MRU hosted Transgender Day of Remembrance for 20th anniversary
By Ryleigh Stangness, Staff Writer
Wednesday, Nov. 20 marked the 20th annual Transgender Day of Remembrance in honour of 2,982 known transgender people who died as the result of transphobic violence worldwide from January 2008 to September 2018.
Elliott Kozuch, on the Human Rights Campaign website, wrote, “These victims are not numbers — they were people with hopes and plans, dreams for the future, loved ones and communities who will miss them every day.”
The Pride Centre, located in Wyckham House, hosted an event to honour the lives of transgender and two-spirit individuals who were lost this past year to transphobic violence.
Attendants participated in the opening ceremony and a smudge and prayer, then walked from the Campus Equity and Meaningful Inclusion room (C201) through campus to Wyckham House.

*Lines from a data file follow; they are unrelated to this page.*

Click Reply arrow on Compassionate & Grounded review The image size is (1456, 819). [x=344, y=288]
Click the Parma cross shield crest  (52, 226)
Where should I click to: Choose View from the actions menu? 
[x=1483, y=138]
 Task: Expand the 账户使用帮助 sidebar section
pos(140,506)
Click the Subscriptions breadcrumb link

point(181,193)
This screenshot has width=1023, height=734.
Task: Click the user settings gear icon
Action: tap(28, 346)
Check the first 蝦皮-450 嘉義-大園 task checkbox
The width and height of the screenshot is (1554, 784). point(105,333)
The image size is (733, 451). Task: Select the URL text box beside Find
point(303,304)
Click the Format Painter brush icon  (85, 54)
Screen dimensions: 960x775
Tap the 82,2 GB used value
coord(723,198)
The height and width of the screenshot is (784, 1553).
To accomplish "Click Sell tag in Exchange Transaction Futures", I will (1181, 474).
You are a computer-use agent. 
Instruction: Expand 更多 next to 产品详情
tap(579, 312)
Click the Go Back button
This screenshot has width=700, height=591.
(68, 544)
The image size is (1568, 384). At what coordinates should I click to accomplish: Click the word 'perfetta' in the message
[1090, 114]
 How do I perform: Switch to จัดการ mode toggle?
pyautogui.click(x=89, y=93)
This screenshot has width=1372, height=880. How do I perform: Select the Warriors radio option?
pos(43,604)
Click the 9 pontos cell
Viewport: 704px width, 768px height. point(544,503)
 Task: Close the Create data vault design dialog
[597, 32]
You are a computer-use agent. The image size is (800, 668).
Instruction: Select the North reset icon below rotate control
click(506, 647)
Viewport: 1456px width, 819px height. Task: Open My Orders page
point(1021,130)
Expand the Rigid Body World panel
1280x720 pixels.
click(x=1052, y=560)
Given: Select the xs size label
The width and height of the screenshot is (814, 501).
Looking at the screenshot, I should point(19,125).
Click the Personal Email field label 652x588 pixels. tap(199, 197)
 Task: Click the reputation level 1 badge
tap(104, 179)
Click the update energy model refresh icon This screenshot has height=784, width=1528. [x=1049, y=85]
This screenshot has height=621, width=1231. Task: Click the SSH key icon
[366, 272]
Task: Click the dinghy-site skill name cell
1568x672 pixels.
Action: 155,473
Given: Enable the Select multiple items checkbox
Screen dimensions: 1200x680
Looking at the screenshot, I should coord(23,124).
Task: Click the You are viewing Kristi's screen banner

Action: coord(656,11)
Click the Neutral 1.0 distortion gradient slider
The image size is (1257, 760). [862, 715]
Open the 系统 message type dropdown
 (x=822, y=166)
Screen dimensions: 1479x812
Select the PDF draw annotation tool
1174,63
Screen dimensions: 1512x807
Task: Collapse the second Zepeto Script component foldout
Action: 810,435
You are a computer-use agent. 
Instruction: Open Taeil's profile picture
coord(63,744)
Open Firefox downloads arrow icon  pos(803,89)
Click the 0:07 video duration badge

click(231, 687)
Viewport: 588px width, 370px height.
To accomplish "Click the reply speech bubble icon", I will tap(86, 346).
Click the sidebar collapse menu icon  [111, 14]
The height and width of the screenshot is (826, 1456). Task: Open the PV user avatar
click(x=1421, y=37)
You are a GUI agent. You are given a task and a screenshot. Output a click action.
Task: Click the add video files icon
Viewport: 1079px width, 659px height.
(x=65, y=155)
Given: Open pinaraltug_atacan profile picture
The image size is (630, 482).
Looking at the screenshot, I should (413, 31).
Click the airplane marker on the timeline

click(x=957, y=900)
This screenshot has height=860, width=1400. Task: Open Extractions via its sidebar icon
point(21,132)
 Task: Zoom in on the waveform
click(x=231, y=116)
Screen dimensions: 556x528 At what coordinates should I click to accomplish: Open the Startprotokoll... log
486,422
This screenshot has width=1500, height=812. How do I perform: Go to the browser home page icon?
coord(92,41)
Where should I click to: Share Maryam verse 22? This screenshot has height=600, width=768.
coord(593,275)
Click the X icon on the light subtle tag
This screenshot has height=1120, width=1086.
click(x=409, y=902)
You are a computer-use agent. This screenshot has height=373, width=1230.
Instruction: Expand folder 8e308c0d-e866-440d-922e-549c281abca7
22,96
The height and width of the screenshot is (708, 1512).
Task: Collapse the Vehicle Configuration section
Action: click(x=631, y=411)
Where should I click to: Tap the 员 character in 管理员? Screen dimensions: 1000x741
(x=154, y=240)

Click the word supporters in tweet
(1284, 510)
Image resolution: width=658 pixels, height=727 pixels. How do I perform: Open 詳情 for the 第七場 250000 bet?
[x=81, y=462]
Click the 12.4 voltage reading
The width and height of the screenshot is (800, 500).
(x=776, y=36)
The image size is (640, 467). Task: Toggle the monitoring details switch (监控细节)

In honour of the individuals who were lost to transphobic violence this past year, their names were displayed on the second floor.
Nathan Lawley, Vice-President Academic participated in SAMRU’s Transgender Day of Remembrance walk and is in charge of compiling the list to be displayed, which includes “the person’s name, age, date of death, and location – omitting the causes of death so that people can attend the event without reading about the horrifying ways people kill others due to transgender discrimination.”
“Transgender Day of Remembrance brings attention to crimes that are committed daily against transgender people and the real-life cost of anti-transgender violence in the form of human lives,” explains Lawley. “Transgender Day of Remembrance allows us to enumerate the problem, acknowledging that the true number of human lives taken by anti-transgender violence is not known due to a lack of reporting.
“[Transgender Day of Remembrance] offers a chance for people to remember and honour those who have been killed. It is essentially a funeral for folks who have been murdered throughout the year as a result of anti-transgender violence.”
Notably, Lawley mentions, “the Transgender Day of Remembrance list traditionally does not include those who have died by suicide as a result of anti-transgender discrimination, and the numbers reported are not accurate; the number is likely much higher than what is commonly referred to.”
Lawley explains Transgender Day of Remembrance began at MRU as a student initiative in 2015.
“A group of students … wanted to host a [Transgender Day of Remembrance] event for students on campus, asked SAMRU for assistance and the SAMRU Pride Centre has since been continuing to host the annual event.
Lawley says nearly every transgender person experiences anti-trans discrimination and physical, verbal or emotional/psychological violence.
Lawley hopes this event will offer, “community and support to those transgender people still left standing and living and raise awareness of the crimes that are committed worldwide, by systems and individuals.”